Failure to Timely Report Resident-to-Resident Sexual Abuse Allegation
Penalty
Summary
The deficiency involves the facility’s failure to ensure that staff immediately reported an allegation of resident-to-resident sexual abuse to administrative staff so it could be reported to the State Survey Agency within the required two-hour timeframe. Facility policy dated June 2022 required that any complaint, observation, or suspicion of resident abuse, neglect, mistreatment, or misappropriation of resident property be reported to the Massachusetts Department of Public Health, Division of Health Care Quality, and other appropriate agencies in accordance with state and federal law. On the evening of 03/04/26, CNA #2 observed Resident #2, who did not reside in Resident #3’s room, seated on Resident #3’s bed while Resident #3 lay in bed with no clothing covering the genital area. CNA #2 saw Resident #2 touching Resident #3’s genital area with one hand, while Resident #3’s hand covered Resident #2’s hand and the other hand touched Resident #2’s chest under the shirt. CNA #2 immediately removed Resident #2 from the room and reported the incident to Nurse #1. Resident #2 had diagnoses including dementia, aphasia, conversion disorder, and post-traumatic stress disorder, and an annual MDS dated 02/25/26 showed severely impaired cognitive skills and that the resident rarely or never made self understood or understood others.
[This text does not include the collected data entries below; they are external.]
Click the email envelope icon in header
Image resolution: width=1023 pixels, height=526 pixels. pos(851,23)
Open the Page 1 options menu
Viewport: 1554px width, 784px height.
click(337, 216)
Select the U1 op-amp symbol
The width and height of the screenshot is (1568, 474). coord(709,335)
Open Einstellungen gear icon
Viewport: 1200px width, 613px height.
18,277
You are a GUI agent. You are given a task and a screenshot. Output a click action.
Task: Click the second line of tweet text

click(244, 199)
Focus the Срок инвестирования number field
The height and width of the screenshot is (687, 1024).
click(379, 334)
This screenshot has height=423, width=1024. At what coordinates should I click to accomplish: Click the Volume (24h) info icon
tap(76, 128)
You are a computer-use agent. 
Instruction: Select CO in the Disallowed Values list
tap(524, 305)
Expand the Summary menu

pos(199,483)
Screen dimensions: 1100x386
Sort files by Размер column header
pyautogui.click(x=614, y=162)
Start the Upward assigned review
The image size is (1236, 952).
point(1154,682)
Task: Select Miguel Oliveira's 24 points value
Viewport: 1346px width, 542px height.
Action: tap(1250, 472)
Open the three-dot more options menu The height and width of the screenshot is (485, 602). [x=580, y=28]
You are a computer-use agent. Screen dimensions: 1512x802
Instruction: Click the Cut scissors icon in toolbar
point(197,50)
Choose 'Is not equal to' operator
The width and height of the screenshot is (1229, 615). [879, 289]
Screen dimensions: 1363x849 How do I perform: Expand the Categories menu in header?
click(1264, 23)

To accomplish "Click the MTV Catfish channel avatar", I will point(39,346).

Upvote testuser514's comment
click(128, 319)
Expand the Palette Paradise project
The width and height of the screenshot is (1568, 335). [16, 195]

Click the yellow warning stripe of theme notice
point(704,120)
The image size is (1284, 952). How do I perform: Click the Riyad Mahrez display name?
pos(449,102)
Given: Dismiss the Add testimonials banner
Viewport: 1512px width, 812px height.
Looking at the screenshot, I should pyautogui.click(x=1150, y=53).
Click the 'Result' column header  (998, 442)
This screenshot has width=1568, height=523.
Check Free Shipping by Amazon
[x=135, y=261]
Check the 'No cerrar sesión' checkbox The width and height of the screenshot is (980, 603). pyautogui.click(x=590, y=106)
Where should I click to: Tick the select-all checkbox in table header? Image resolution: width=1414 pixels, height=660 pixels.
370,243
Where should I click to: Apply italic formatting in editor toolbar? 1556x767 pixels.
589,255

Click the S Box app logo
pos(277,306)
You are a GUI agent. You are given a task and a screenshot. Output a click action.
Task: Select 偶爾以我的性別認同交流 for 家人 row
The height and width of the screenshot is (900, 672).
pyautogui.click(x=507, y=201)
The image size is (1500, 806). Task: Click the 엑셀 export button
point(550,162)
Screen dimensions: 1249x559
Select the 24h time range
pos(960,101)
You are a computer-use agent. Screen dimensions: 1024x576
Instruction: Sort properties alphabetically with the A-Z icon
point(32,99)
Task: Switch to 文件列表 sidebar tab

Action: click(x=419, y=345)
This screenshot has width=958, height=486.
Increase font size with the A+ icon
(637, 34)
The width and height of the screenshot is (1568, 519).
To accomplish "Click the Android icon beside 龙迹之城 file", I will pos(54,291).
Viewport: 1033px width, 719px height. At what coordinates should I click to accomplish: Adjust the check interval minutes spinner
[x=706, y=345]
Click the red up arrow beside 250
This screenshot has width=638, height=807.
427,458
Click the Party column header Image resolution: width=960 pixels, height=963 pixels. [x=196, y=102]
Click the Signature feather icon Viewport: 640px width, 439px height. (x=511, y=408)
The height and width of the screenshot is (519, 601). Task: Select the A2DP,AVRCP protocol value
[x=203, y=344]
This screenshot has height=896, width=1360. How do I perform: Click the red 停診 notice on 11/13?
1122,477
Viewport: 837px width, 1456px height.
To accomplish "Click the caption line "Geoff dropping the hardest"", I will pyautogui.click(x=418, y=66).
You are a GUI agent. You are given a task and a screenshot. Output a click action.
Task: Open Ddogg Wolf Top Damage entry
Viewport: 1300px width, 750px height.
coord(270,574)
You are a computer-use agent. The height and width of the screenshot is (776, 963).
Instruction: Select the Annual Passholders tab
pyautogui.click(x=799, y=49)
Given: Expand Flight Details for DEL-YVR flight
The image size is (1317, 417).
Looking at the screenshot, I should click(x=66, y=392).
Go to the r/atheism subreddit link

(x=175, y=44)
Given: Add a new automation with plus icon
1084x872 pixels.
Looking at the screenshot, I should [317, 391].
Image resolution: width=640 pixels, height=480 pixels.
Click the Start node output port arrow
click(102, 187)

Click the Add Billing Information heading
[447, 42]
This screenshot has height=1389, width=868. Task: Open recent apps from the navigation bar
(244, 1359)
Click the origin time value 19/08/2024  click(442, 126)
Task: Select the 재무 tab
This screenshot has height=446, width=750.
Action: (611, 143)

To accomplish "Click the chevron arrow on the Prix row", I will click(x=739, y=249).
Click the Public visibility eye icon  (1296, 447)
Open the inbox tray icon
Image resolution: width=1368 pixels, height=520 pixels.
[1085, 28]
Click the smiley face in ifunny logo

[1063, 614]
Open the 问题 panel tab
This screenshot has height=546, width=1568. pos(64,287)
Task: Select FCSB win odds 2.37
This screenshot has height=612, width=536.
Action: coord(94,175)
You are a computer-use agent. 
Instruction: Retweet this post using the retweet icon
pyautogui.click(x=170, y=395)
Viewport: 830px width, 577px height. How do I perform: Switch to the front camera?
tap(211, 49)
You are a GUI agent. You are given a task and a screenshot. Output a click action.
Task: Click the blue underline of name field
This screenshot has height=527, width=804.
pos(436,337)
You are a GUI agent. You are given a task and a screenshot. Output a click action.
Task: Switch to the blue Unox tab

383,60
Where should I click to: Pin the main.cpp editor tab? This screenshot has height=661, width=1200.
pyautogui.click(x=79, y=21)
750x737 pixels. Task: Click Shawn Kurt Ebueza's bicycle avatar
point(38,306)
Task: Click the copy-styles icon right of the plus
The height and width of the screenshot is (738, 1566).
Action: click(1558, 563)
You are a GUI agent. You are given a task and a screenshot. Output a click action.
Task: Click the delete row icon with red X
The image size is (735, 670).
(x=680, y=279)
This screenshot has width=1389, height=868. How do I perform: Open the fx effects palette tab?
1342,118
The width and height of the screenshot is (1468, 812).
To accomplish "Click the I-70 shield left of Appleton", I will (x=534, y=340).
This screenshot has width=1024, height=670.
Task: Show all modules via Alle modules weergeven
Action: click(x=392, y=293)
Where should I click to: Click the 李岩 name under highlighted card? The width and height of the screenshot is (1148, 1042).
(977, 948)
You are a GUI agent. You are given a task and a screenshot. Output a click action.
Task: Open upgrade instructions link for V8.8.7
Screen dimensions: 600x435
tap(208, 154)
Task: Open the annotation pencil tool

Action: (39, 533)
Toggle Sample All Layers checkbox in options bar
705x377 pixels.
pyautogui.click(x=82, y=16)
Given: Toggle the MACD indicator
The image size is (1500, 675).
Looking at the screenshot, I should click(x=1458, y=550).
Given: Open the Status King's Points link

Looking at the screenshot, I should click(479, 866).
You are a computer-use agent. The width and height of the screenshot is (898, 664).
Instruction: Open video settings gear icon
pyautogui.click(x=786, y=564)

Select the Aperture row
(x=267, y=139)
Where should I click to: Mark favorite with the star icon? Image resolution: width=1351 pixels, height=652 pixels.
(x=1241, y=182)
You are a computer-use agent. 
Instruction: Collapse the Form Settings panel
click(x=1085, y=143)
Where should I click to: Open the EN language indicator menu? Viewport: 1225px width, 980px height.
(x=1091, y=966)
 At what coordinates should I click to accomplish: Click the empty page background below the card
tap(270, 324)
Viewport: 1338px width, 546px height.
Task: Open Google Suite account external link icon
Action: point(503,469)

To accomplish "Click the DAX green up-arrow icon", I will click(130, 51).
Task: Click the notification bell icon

Resident #3 had vascular dementia, and a quarterly MDS dated 02/17/26 indicated severely impaired cognitive patterns despite usually being able to make self understood and understand others. After CNA #2’s report, Nurse #1 acknowledged that around 6:15 P.M. on 03/04/26 she was informed of the residents’ sexual activity and stated she contacted the ADON by telephone or email and later texted the DON sometime after 11:00 P.M., approximately four hours after the incident. The ADON did not recall being informed, and the DON reported she did not become aware of the incident until seeing Nurse #1’s text at about 5:00 A.M. on 03/05/26, nearly 11 hours after the event, at which time she notified the Administrator. The Administrator stated he first learned of the allegation when the DON texted him the morning of 03/05/26 as he arrived at 8:00 A.M., and confirmed the incident was not reported to the State Agency within two hours, with the Health Care Facility Reporting System submission created on 03/05/26 at 1:29 P.M., more than 18 hours after the alleged incident occurred.